Иерархические отношения раннего средневекового периода обычно подразумевали зависимость и несвободу. Крестьяне были привязаны правом/обычаем к определенному землевладельцу и/или определенному участку земли, поэтому свободное движение вне этих отношений не допускалось. Наиболее общей формой зависимости было крепостное право. Характерной экономикой, в которую было включено крепостное право, было феодальное поместье. Поместье быстро распространялось там, где прежде правили римляне, и намного медленнее в более северных частях Европы. Датские поселенцы остановили его охват в Восточной и Северной Англии. Но ко времени появления «Книги Страшного суда» оно уже доминировало по всей остальной Англии и даже было широко распространено в указанных выше областях.
В рамках идеально-типического английского феодального поместья виллан имел свой участок земли, ярд или стержнеобразный участок длиной около двенадцати гектаров, обычно распределенный на отдельные полосы, смешивавшиеся с собственными полосами землевладельца, которые он не сдавал в аренду (хотя они часто были сконцентрированы как приусадебная ферма, окруженная крестьянскими полосами). Каждое виллан-ское домохозяйство было обязано отработать «неделю барщины» — обычно по одному работнику на три дня на полосе землевладельца, которую он не сдавал. Вдобавок он должен был платить землевладельцу различные феодальные повинности, которые обычно вносились в натуральном виде. В деревне также были свободные, кроме того, люди с более идиосинкразическими владениями, которые платили различного рода ренту (опять же зачастую в натуральном виде), подразумевавшую свободный контракт между ними и землевладельцем. Но на практике возможностей разорвать эти отношения (например, путем продажи земли) у них было не больше, чем у вилланов. С локальной экономикой переплеталась административная система и манориальный суд, которые контролировались землевладельцем, но в них вилланы и свободные люди могли участвовать как низшие служащие, например в роли управляющих поместьем[110]. Это была плотная, тесно интегрированная экономика, в которой трудовые повинности оформляли центральные отношения, чрезвычайно интенсивную, но недостаточно экстенсивную форму отношений власти.

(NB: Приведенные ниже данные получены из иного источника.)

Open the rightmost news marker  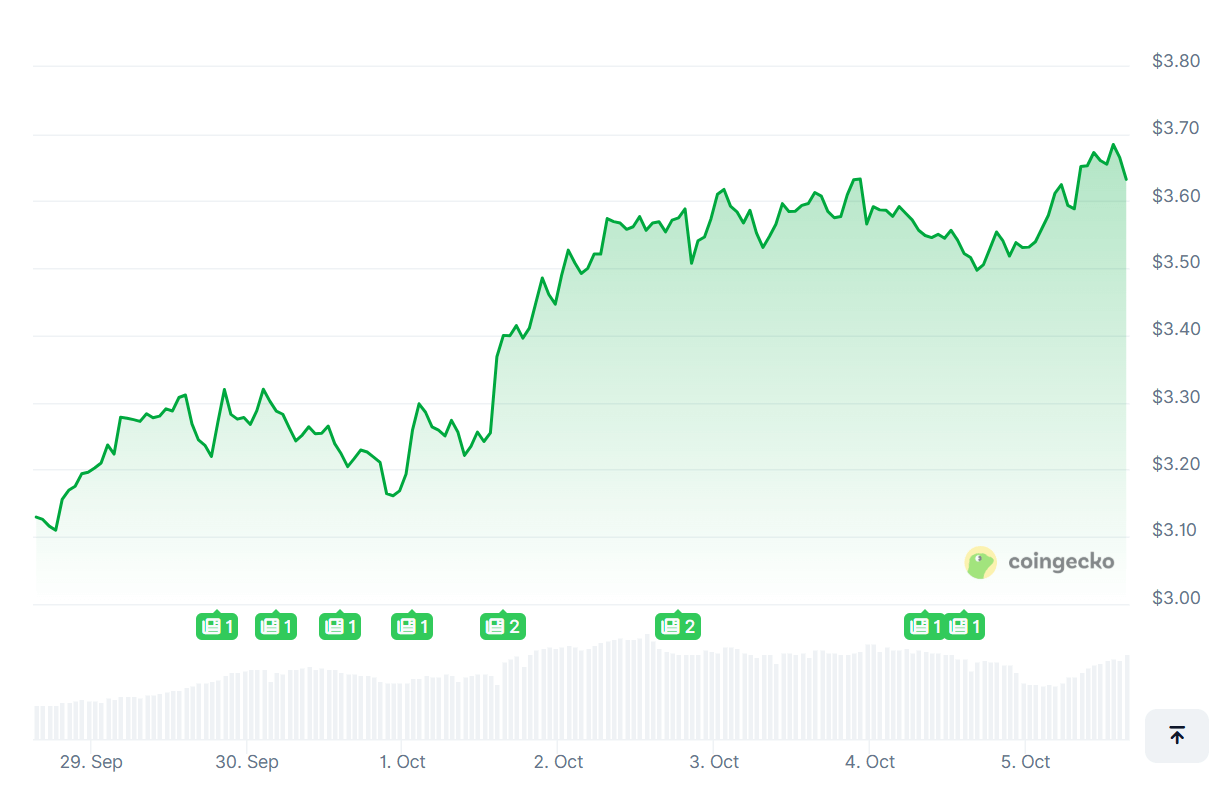[964, 627]
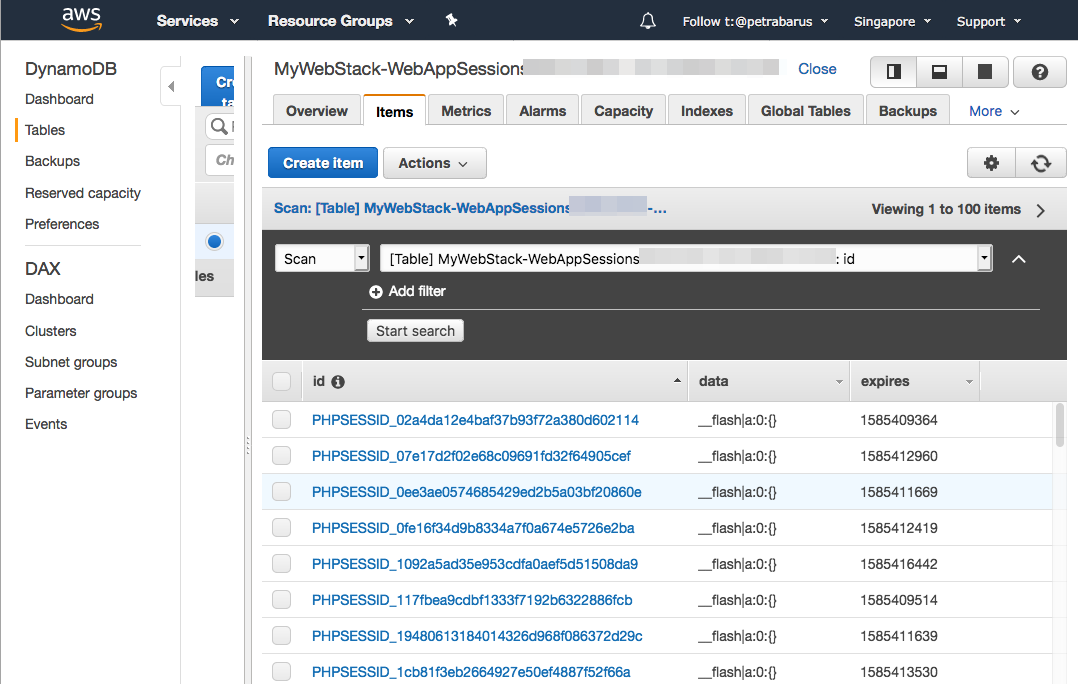Click the pin shortcut icon in navbar

click(452, 21)
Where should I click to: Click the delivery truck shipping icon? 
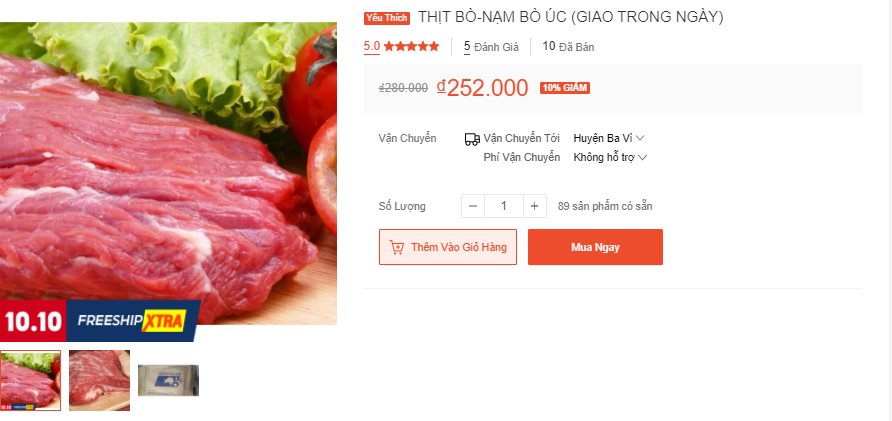tap(472, 139)
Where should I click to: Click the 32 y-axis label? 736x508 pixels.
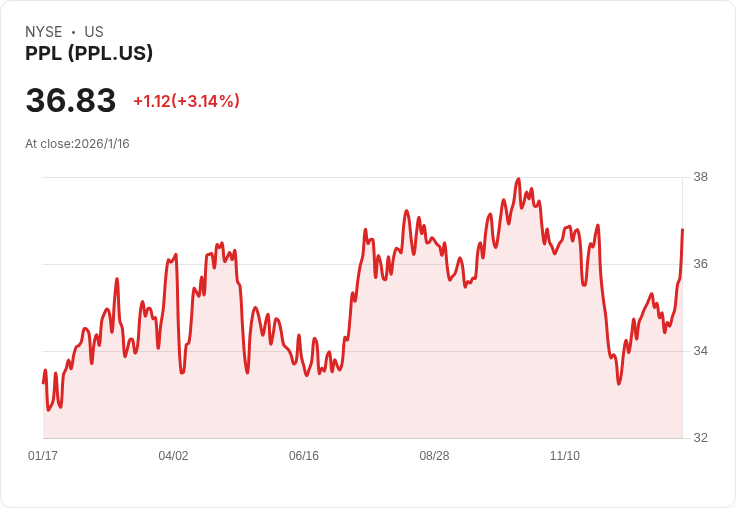click(700, 438)
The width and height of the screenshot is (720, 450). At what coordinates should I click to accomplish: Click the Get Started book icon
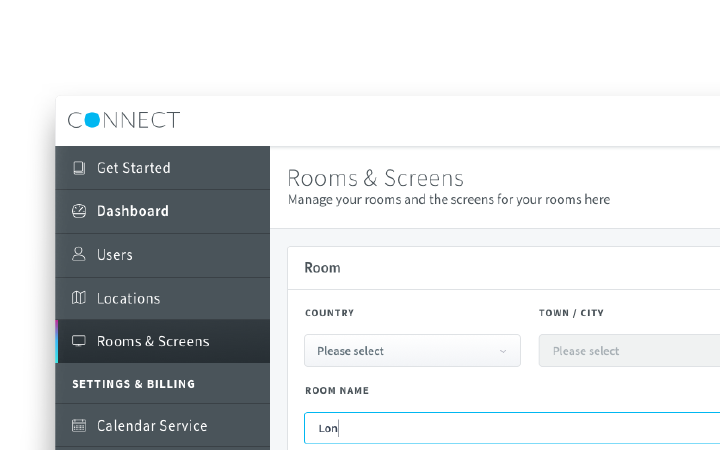(x=79, y=168)
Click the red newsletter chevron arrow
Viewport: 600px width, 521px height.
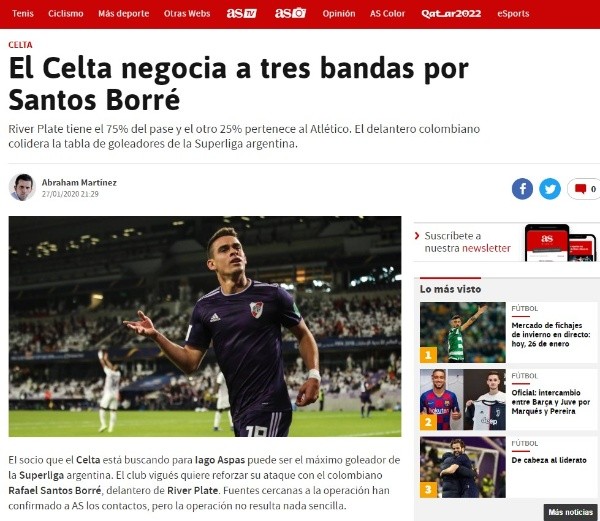point(417,236)
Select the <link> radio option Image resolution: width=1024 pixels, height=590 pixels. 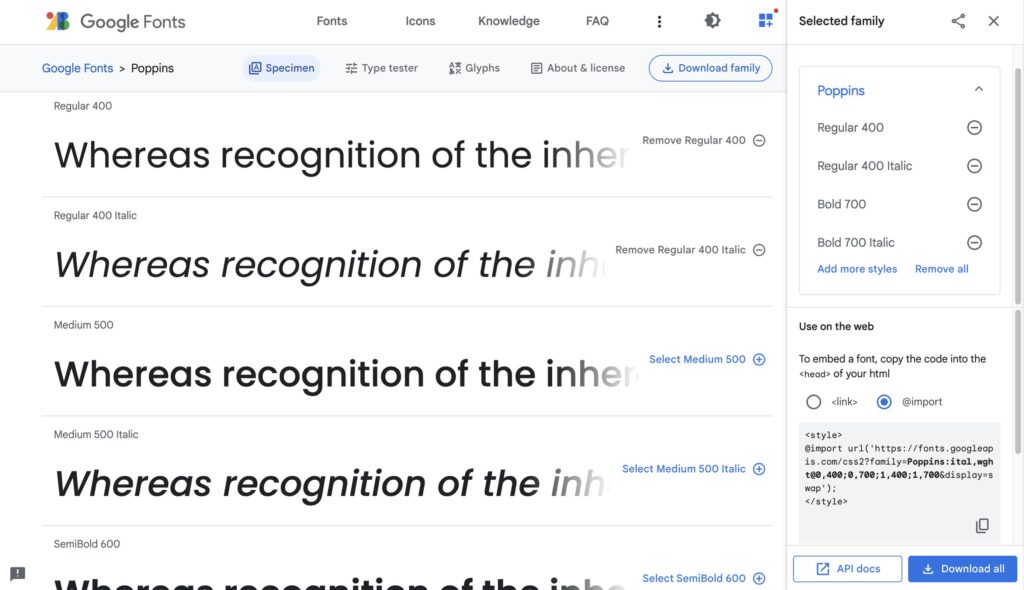814,402
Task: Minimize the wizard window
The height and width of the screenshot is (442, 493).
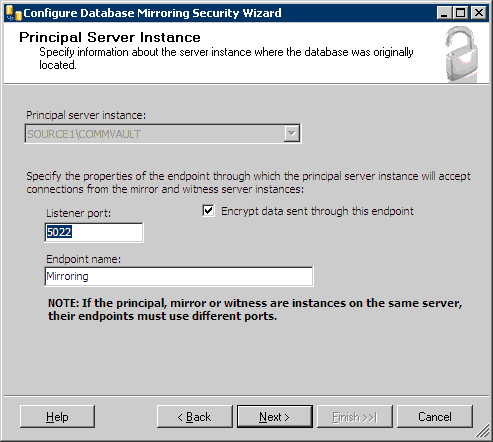Action: (444, 13)
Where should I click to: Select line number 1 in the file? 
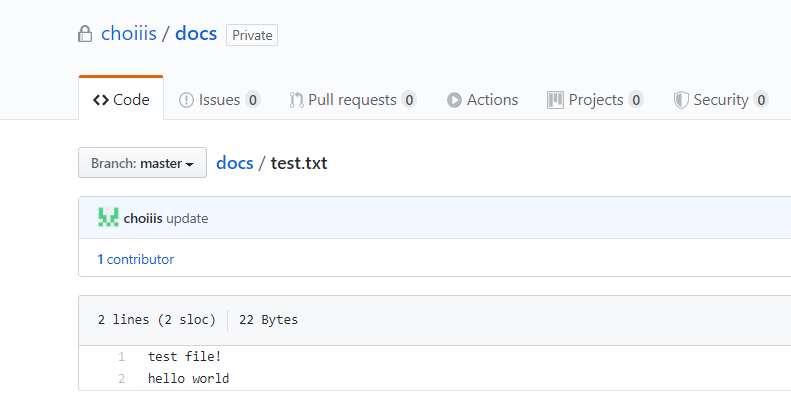pos(121,357)
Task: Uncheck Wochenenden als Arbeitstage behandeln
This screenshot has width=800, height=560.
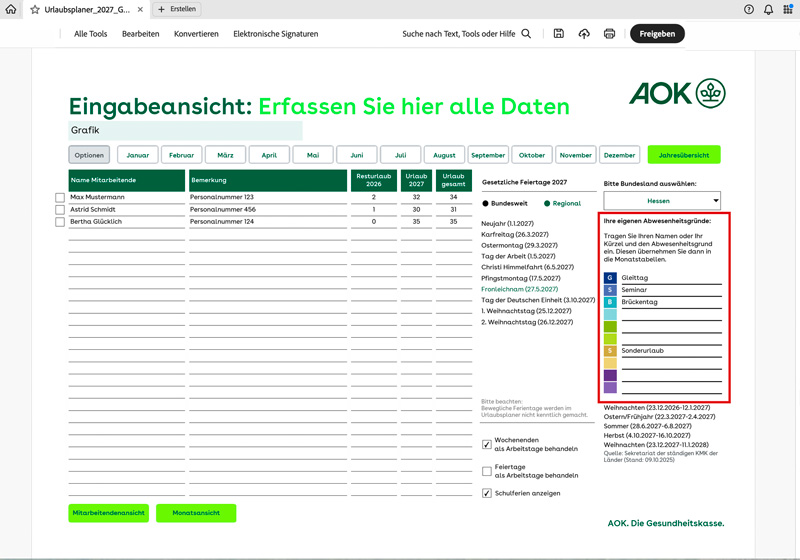Action: click(487, 444)
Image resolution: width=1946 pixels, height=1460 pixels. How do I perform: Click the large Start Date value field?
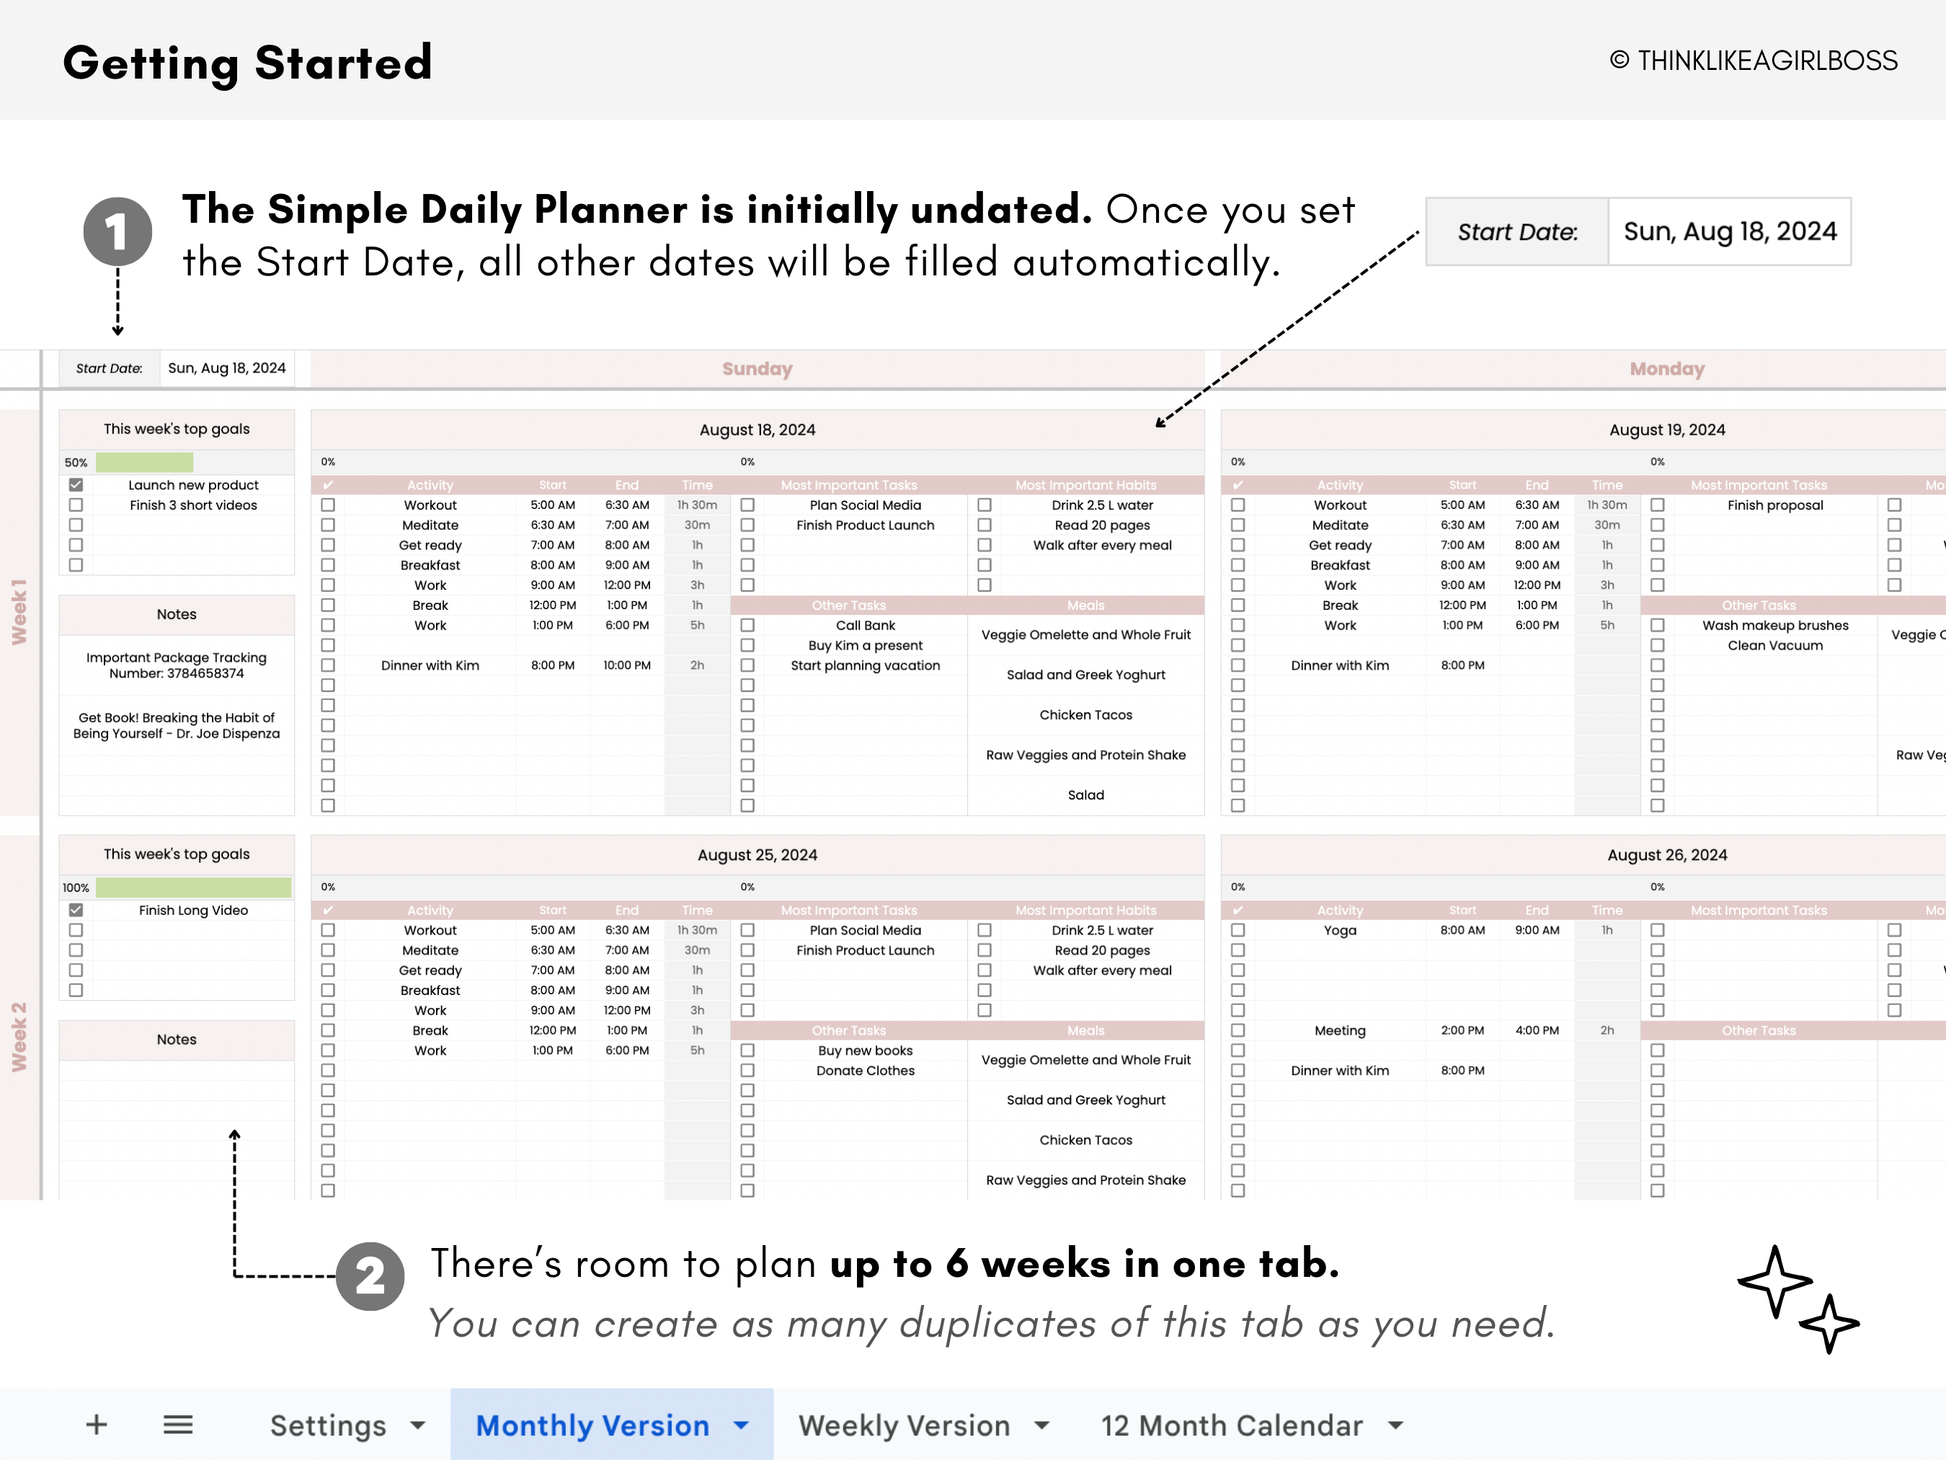1729,232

Но вокруг использования и организации крестьянских полос земли сформировалась вторая плотная, интенсивная, локальная экономика — экономика деревни. Нам мало известно об этой организации, поскольку она не оставила письменных свидетельств. Крестьянские домохозяйства формировали деревенское сообщество, которое решало вопросы собственности и споры о землевладении, закладывало общинные правила сельского хозяйства (разделение участков и удобрений, ротацию севооборота, освоение лесов и болот и т. д.), поднимало феодальные повинности и налоги, а также поддерживало порядок. Отношения между двумя экономическими и административными единицами, феодальным поместьем и деревней, варьировались от области к области. Там, где деревня существовала в рамках более чем одного поместья или поместья пересекались, деревенская община была особенно важна. Но даже там, где действовало правление «одного поместья, одной виллы», две деревенские общины не были идентичными, в основном потому, что не все местные были держателями земель землевладельцев.
Это означало, что в локальной экономике не было монополистической организации власти. Угрожавшие власти землевладельцев были ограничены тем, что даже крепостной мог получить поддержку от деревенской общины и права, а также от обычного права. Эти две сети власти также проникали друг в друга — крестьяне и землевладельцы были отчасти независимыми друг от друга и отчасти подразумевали друг друга в своих организациях, что демонстрировало распределение полосок их земли. Взаимное проникновение было наиболее очевидно вдоль старых римских приграничных провинций, где смешивались германские свободные деревни и римские поместья, — в Англии, Бенилюксе, Северной и Центральной Франции и Западной Германии.